Trump was on much sounder ground when he next said he wanted to greatly reduce both individual and corporate taxes. Just as Clinton’s increased taxes would reduce total investments, Trump’s reduced taxes would release more assets for investment. Clinton then tried to make the argument that all the new government spending she wanted would in fact be investments in the economy that would generate new growth. Yet all of history screams that, due primarily to the complexity of the economy and to the fact politicians tend to “invest” for other than economic reasons, large government direction of investment flows tend to be disastrous. (Also see my post The Dirigiste Mind.)
What I wrote above is what I believe is the core of the economic argument between Trump and Clinton: Clinton wants more government control of the economy and Trump would depend more on free-markets. Clinton is very much a representative of the status quo who, at least domestically, would continue Barack Obama’s domestic policies. Concerning all of our formidable foreign policy problems and the differences of the two candidates on those, I will write on those in a future post.

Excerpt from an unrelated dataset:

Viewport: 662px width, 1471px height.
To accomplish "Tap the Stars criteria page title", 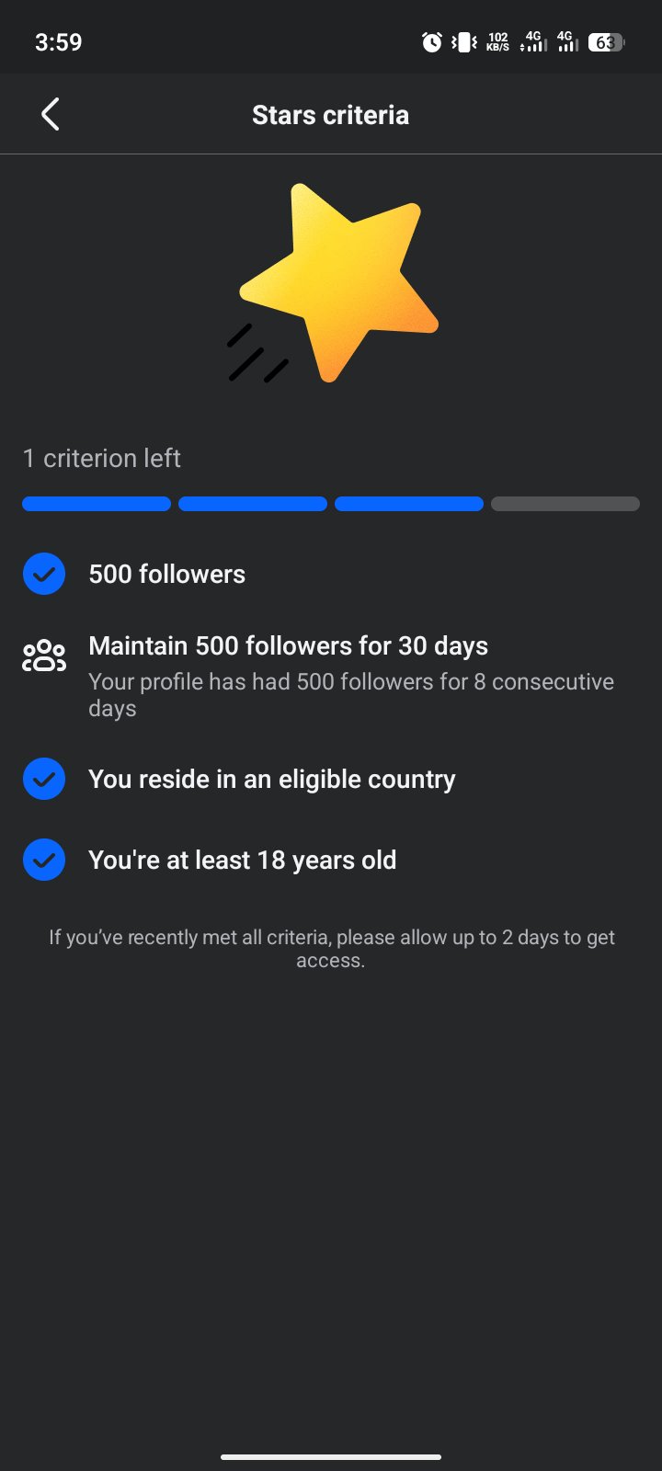I will point(331,115).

Unfortunately, Donald Trump was not capable of pouncing on all of Clinton’s misapprehensions about the nature of economic reality. He has a few of those himself, especially concerning foreign trade. It would seem that Trump himself has a severely underdeveloped ideology that is catastrophic for any would-be politician, let alone one who would be the President of the United States. The only thing that is keeping him in the game is that Hillary Clinton is (1) a habitual, inveterate liar (William Safire as far back as 1996 noted that she “is a congenital liar”) whom very few trust, and (2) an individual who has seriously damaged the security of the United States as Secretary of State.
Does Trump Have a Chance?
Republicans would have to admit at this point in time that Donald Trump is a long shot for president. The RealClearPolitics average of major polls currently has Clinton over Trump by 6.4 percentage points, 48.5 to 42.1 as of October 19. Will Trump’s debate performance last night change the odds? We will have to wait a day or two to find out, but right now the outlook does not look favorable for Trump. He has particularly been condemned for saying he would not necessarily accept the results of the November election, that he would tell us at the time whether he would or not.
Nevertheless, there may be some basis for Trump to hope yet. Consider the reactions to the debate in the Fox and Friends coverage of reactions early this morning, as shown in the video below.
Fox & Friends early morning report, October 20, 2016
If Clinton should be elected, the event will be dripping with the irony that an electorate so rebellious toward the status quo would confirm its hold on power with their votes. At the present time I have only one certainty: with Clinton in the presidency, Republicans had better retain the House and hold any Democratic gains in the Senate to below what would give them 60 votes. For in that case the only hope for those who hate the status quo is legislative gridlock to check Hillary Clinton.